The Economist – On February 3rd Argentina’s new Peronist president, Alberto Fernández, joined Angela Merkel for dinner at the German chancellery in Berlin. According to press reports, Mrs. Merkel asked her guest a question: “What is Peronism? I don’t understand. Are you on the left or the right?” Bello imagines a conversation that might have followed.
Mr. Fernández laughed. He was used to foreigners not knowing much about Argentina besides Evita, tango and hyperinflation. But something about Mrs. Merkel suggested that she was only feigning ignorance. “Let me explain,” said Mr. Fernández cautiously. “First of all, we’re not populists. That was an invention of Mauricio Macri, my neo-liberal predecessor. We don’t just stir up the masses.”
“Really?” asked Mrs. Merkel, sounding unconvinced.
“Really. I’m a social democrat,” the president insisted. “The base of Peronism is the trade unions and the poor, whom we always look after. But we also have the industrialists behind us. They liked General Juan Perón’s protectionism 75 years ago and they like it today. And we have the pope.”
“As always, Perón himself put it best,” Mr. Fernández continued. “In 1972 he told a journalist: ‘Look, in Argentina, 30% are Radicals…30% are conservatives and a similar amount Socialists.’ ‘So where are the Peronists?’ asked the journalist. ‘Ah,’ replied Perón, ‘we are all Peronists.’”
“Perhaps we should try this Peronism thing,” mused his host. Slightly alarmed, an aide to the chancellor intervened. “We have done some research,” he said. “And we have read ‘What is Populism?’ by Jan-Werner Müller, a German political scientist. The professor writes that ‘populists claim that they, and they alone, represent the people.’” The aide went on: “Perón said that his movement ‘has ceased to be the cause of one man to become the cause of the people’. He also said ‘true democracy is where the government does what the people want and defends a single interest, that of the people.’”
“Quite,” said Mr. Fernández. “That’s why we have no social explosion in Argentina.”

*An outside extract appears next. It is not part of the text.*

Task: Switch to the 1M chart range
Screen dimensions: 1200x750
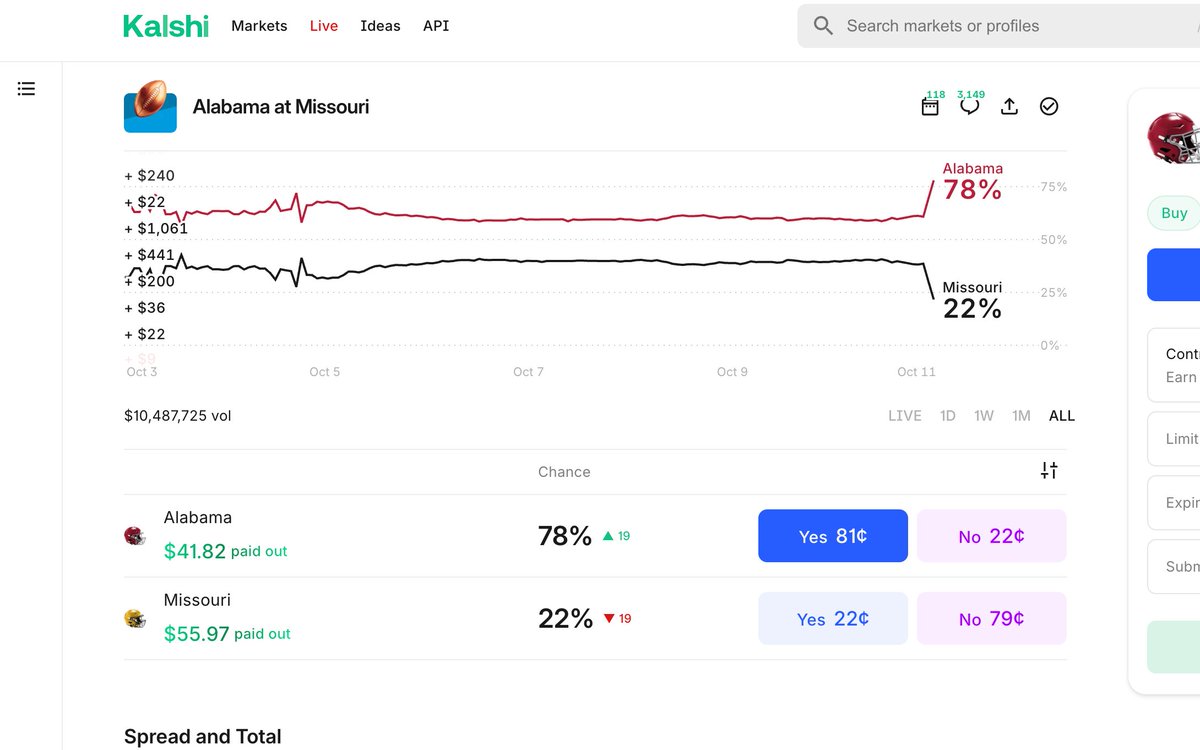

“The first problem,” replied the pesky aide, “is who decides who constitutes ‘the people’? Do those who disagree with you belong or not? What is clear to us is that Peronism is a populist way of exercising power, and that’s why you can be both left- and right-wing. Herr Professor also writes that populist governments usually try to hijack the state apparatus, are prone to corruption and practice ‘mass clientelism’. We have seen this in Argentina.”
Faced with such cold Weberian logic, Mr. Fernández changed tack. “We are the people who know how to run the state and the economy,” he chipped in. “We are the professionals.” He explained that in 1989 and 2002 Peronists had inherited economic chaos. “And that’s what Macri left me, too,” he complained.
“True,” intervened the aide. “But it was the Peronists who created the mess in the first place. You have dominated Argentina since 1946. In that period the country has moved from the first world to the third.” There was an awkward silence. The chancellor cut in: “President Fernández…or may I call you Alberto?”
“Cristina does,” came the reply.
“Cristina? Oh, your vice-president, Cristina Fernández de Kirchner, who used to be president herself. Yes, I met her. Her government asserted in 2015 that there was more poverty in Germany than in her Argentina, which was nonsense. And she claimed to have abolished inflation by changing the head of the statistics institute. Germans would never stand for that. There’d be a revolution.”
“We are not hiding inflation,” said Mr. Fernández. “I’ve frozen most pensions for a few months, so inflation will get rid of the fiscal deficit just as your bankers want me to. We’ve also negotiated a wage freeze with our union allies. As the Argentine saying goes, ‘Some bums will bleed more than others.’”
“Our companies tell me they won’t invest in Argentina until you lift exchange controls and open up the economy,” added the chancellor.
“I am a moderate,” said Mr. Fernández. “I know that dollars don’t grow on ombu trees. Argentina should join the world. But you are asking me to dance the tango while I’m still in intensive care.”
As she finished her rabbit, Mrs. Merkel said consolingly: “I can see that it’s not easy to be a Peronist social democrat.” “It isn’t,” said Mr. Fernández. “The economy is a mess, everyone expects a Peronist president to shower them with money, and I don’t have any. I don’t normally drink, but I need a glass of Malbec.”
By Bello
This article appeared in The Americas section of the print edition under the headline “What is Peronism?”